My rating: 4 of 5 stars
In 2011, it was hard to visit a book blog without hearing about Amanda Hocking or her books. And while I found myself interested – especially in the Trylle trilogy – I decided to wait to read the story until the books were republished by St. Martin’s. I figured it’d be best to read the final product – as you never know what will change with editing – but I’m happy to say that I get it now. I get why people are drawn to her books. Hocking has a way of pulling you in with her words.
“Switched” is about a young girl named Wendy who was attacked by her mother when she was six years old. Her mother, Kim, swore that Wendy wasn’t her child – that she was a monster. Everyone thought Kim was crazy, but Wendy soon discovers that her mother may actually be right. With the help of Finn, Wendy discovers who – and what – she truly is.
In the beginning, I wasn’t the biggest Wendy fan. She seemed like a spoiled brat. But as “Switched” went on and more was revealed about her – the attack by Kim and the non-existing bond she shared with her real mother – it was impossible not to like her. Considering she was nearly killed when she was six years old and she’s just now discovering who she really is, her actions are understandable.
As for the boys of “Switched”: Finn, Rhys, and Tove. Seriously, I loved each and every one of them. Finn does give off a creepy vibe in the beginning (and I won’t lie, I wasn’t a Finn fan early on), but as a tracker, he’s expected to protect Wendy, so his coolness and protective nature is just. I actually ended the book a Finn fan girl (something I wasn’t expecting). And then there are Rhys and Tove. Rhys manages to look at everything with a smile – he’s the perfect balance to Finn, who is usually all business. And Tove? I wasn’t sure what to make of him at first, as he does come off as arrogant, but in the end when he comes through for Wendy; you realize he’s not the arrogant jerk he comes off as.
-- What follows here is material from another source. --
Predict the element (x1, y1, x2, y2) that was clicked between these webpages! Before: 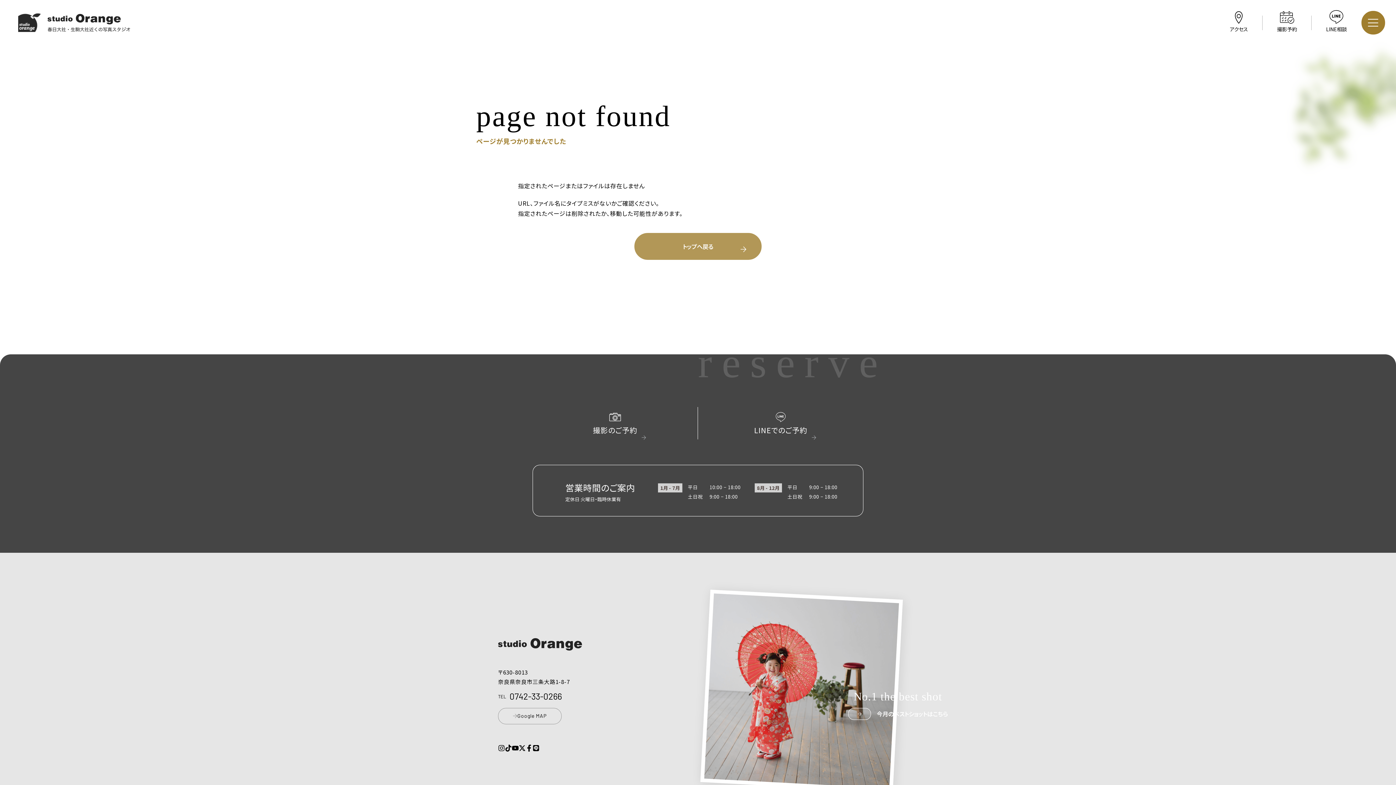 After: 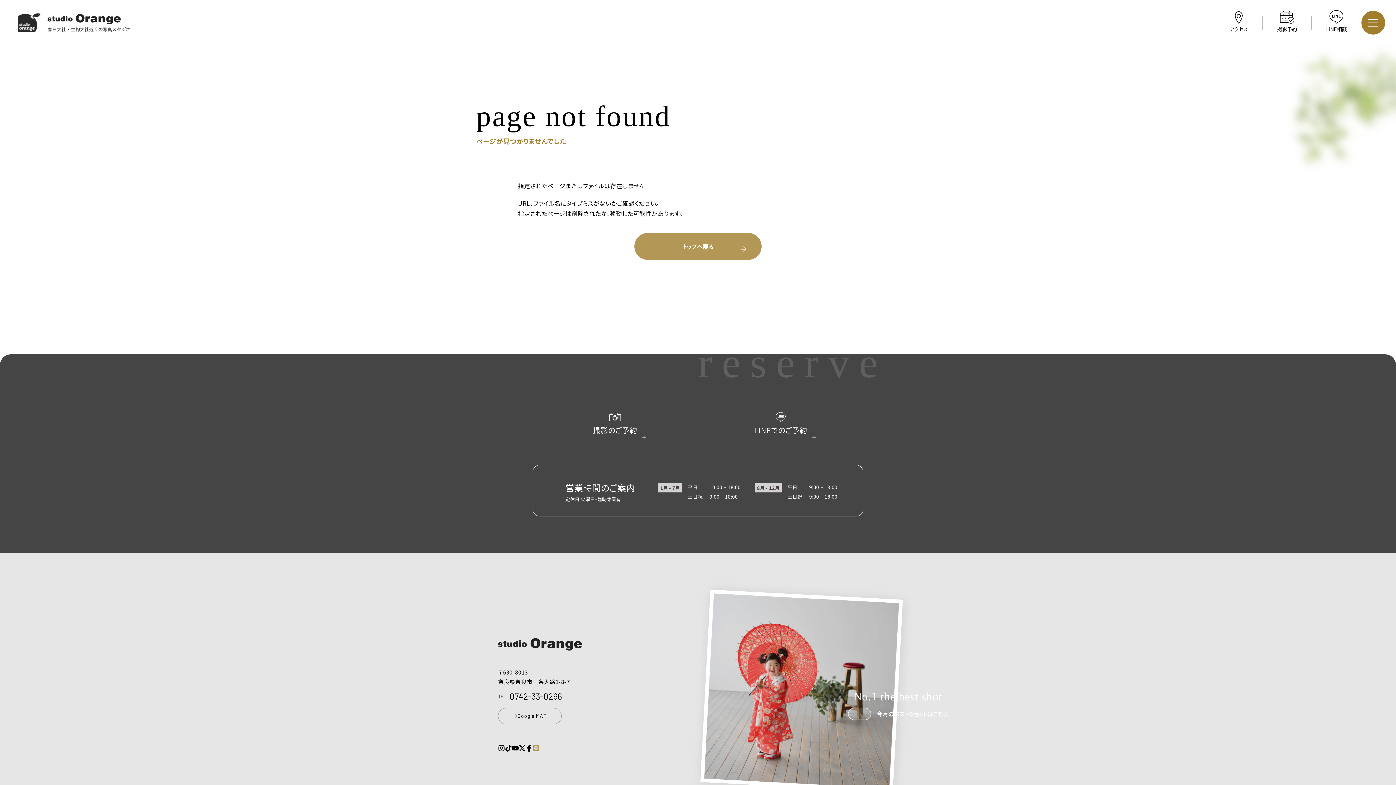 Action: bbox: (532, 742, 539, 754)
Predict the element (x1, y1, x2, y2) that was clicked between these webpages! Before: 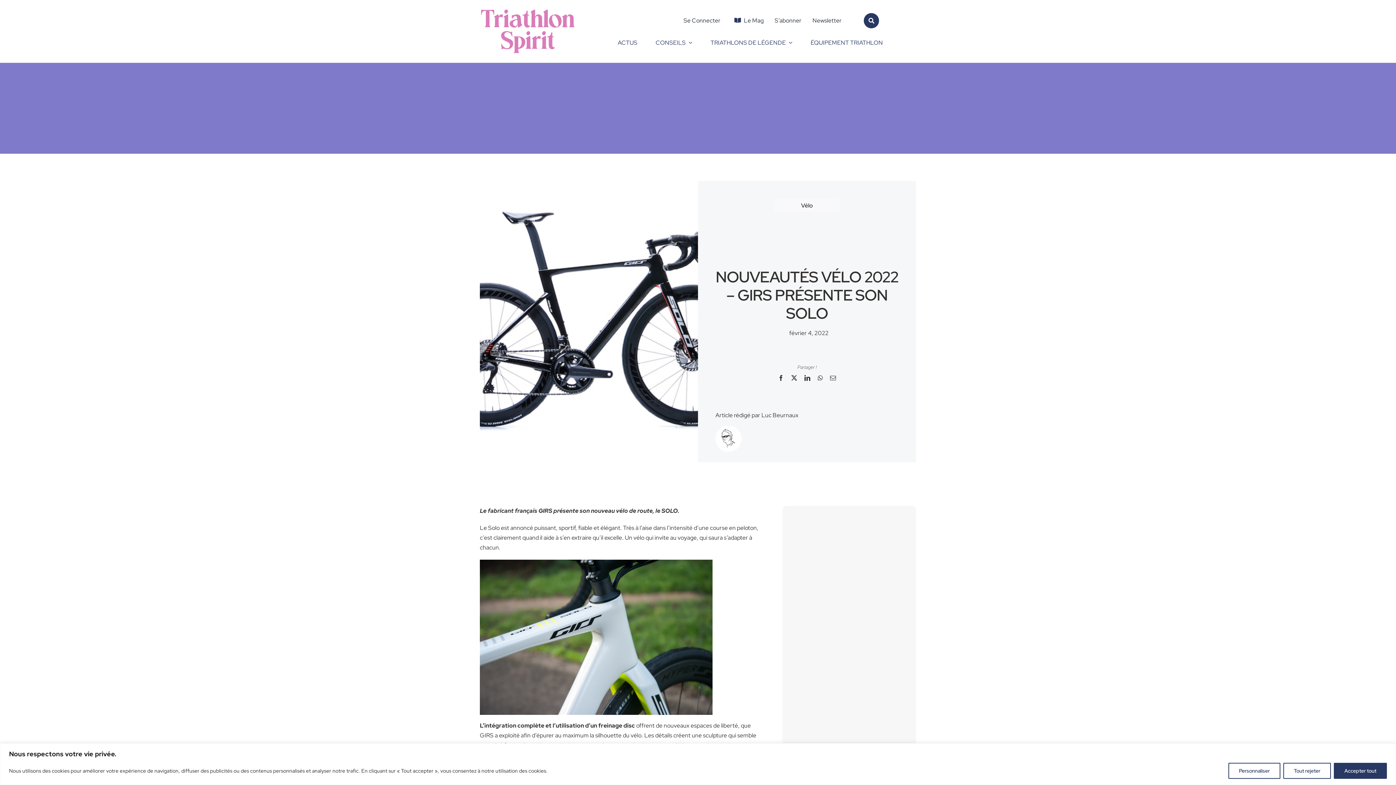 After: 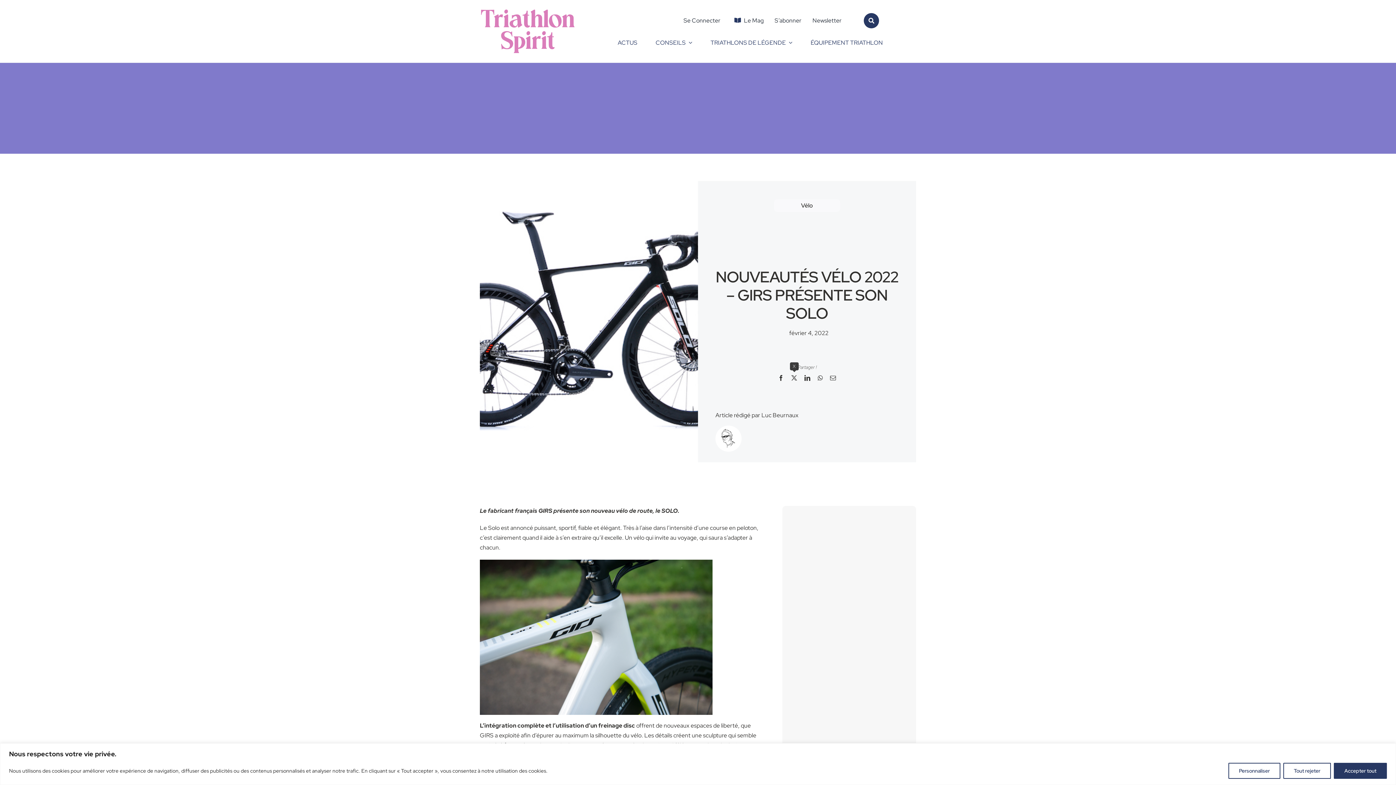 Action: label: X bbox: (787, 373, 801, 383)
The characters were wonderfully written and the plot was unique, but what I found most captivating about “Switched” was the world that Hocking created. It was easy to get lost in her descriptions of this grand palace and this secret society of the Trylle. The world of the Trylle is unique and fascinating. The fact that it takes place in our world – although it’s hidden from the public eye – is what I found to be most interesting, because even though you’re entering this whole other world with trolls, you never truly leave the human world.
Hocking’s approach to trolls is something I found to be exciting. When you think trolls you picture either the toys you played with as a child – the ones with the fuzzy hair and gem belly buttons – or these large, hideous beasts. But in Hocking’s world, the Trylle are beautiful creatures with magical abilities. I didn’t think I could enjoy a story about trolls, but low and behold, I did.
I’d highly suggest picking up a copy of “Switched” today. It’s a truly unique tale that’ll grip you from the very first line.
I cannot wait to read book two, thankfully that’ll be out next month, followed by the final installment in April.
Just an FYI: each book in the newly republished Trylle trilogy will include a never before published short story. (I’ll be picking up a copy for my e-reader!)